── STORED ROWS ──
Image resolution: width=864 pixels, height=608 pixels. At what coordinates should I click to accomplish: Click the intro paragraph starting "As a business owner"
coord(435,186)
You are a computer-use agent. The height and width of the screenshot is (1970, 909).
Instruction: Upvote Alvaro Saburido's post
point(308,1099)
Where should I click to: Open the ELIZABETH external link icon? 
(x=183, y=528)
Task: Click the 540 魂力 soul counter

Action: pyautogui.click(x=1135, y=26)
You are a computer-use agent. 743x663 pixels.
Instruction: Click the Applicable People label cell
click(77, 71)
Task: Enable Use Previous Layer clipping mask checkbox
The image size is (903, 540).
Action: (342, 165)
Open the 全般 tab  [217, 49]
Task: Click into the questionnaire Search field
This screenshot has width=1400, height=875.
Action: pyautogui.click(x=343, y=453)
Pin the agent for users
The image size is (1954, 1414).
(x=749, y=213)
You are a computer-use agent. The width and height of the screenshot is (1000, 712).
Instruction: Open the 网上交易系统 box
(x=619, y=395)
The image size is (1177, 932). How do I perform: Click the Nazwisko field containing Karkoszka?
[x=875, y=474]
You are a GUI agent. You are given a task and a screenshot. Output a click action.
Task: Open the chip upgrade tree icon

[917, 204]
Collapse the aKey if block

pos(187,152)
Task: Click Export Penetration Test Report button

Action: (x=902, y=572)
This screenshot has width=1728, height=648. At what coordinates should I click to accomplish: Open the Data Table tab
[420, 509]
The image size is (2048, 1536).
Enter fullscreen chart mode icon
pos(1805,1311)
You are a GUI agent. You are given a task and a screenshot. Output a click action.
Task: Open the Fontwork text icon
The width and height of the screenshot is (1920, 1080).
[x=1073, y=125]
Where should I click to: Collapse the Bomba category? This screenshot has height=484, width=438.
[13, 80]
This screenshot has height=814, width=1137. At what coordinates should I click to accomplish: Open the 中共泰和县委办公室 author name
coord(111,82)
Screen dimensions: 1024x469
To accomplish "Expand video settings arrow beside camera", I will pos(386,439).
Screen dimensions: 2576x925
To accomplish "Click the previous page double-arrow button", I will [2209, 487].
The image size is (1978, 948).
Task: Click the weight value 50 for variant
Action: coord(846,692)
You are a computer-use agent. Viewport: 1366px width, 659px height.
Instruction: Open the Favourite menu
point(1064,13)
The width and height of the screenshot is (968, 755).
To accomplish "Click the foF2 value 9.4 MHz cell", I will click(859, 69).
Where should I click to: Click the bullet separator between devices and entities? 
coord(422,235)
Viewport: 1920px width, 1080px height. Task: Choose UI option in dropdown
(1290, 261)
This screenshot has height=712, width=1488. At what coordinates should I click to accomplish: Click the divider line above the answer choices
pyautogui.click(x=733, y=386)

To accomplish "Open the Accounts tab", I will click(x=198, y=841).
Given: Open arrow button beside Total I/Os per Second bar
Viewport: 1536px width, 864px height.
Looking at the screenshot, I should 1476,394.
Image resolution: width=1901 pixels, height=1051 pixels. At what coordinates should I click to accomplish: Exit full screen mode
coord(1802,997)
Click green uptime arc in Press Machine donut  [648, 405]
───
■ **SET EXERCISE**
Rewrite the listing above in full, replacing "Collapse" with "Fold" and leaving everything else as it is.

■ **COMPLETE ANSWER**
Image resolution: width=864 pixels, height=608 pixels. At what coordinates should I click to accomplish: Click the intro paragraph starting "As a business owner"
coord(435,186)
You are a computer-use agent. The height and width of the screenshot is (1970, 909).
Instruction: Upvote Alvaro Saburido's post
point(308,1099)
Where should I click to: Open the ELIZABETH external link icon? 
(x=183, y=528)
Task: Click the 540 魂力 soul counter

Action: pyautogui.click(x=1135, y=26)
You are a computer-use agent. 743x663 pixels.
Instruction: Click the Applicable People label cell
click(77, 71)
Task: Enable Use Previous Layer clipping mask checkbox
The image size is (903, 540).
Action: (342, 165)
Open the 全般 tab  [217, 49]
Task: Click into the questionnaire Search field
This screenshot has width=1400, height=875.
Action: pyautogui.click(x=343, y=453)
Pin the agent for users
The image size is (1954, 1414).
(x=749, y=213)
You are a computer-use agent. The width and height of the screenshot is (1000, 712).
Instruction: Open the 网上交易系统 box
(x=619, y=395)
The image size is (1177, 932). How do I perform: Click the Nazwisko field containing Karkoszka?
[x=875, y=474]
You are a GUI agent. You are given a task and a screenshot. Output a click action.
Task: Open the chip upgrade tree icon

[917, 204]
Fold the aKey if block

pos(187,152)
Task: Click Export Penetration Test Report button

Action: (x=902, y=572)
This screenshot has width=1728, height=648. At what coordinates should I click to accomplish: Open the Data Table tab
[420, 509]
The image size is (2048, 1536).
Enter fullscreen chart mode icon
pos(1805,1311)
You are a GUI agent. You are given a task and a screenshot. Output a click action.
Task: Open the Fontwork text icon
The width and height of the screenshot is (1920, 1080).
[x=1073, y=125]
Where should I click to: Fold the Bomba category? This screenshot has height=484, width=438.
[13, 80]
This screenshot has height=814, width=1137. At what coordinates should I click to accomplish: Open the 中共泰和县委办公室 author name
coord(111,82)
Screen dimensions: 1024x469
To accomplish "Expand video settings arrow beside camera", I will pos(386,439).
Screen dimensions: 2576x925
To accomplish "Click the previous page double-arrow button", I will [2209, 487].
The image size is (1978, 948).
Task: Click the weight value 50 for variant
Action: coord(846,692)
You are a computer-use agent. Viewport: 1366px width, 659px height.
Instruction: Open the Favourite menu
point(1064,13)
The width and height of the screenshot is (968, 755).
To accomplish "Click the foF2 value 9.4 MHz cell", I will click(859, 69).
Where should I click to: Click the bullet separator between devices and entities? 
coord(422,235)
Viewport: 1920px width, 1080px height. Task: Choose UI option in dropdown
(1290, 261)
This screenshot has height=712, width=1488. At what coordinates should I click to accomplish: Click the divider line above the answer choices
pyautogui.click(x=733, y=386)

To accomplish "Open the Accounts tab", I will click(x=198, y=841).
Given: Open arrow button beside Total I/Os per Second bar
Viewport: 1536px width, 864px height.
Looking at the screenshot, I should 1476,394.
Image resolution: width=1901 pixels, height=1051 pixels. At what coordinates should I click to accomplish: Exit full screen mode
coord(1802,997)
Click green uptime arc in Press Machine donut  [648, 405]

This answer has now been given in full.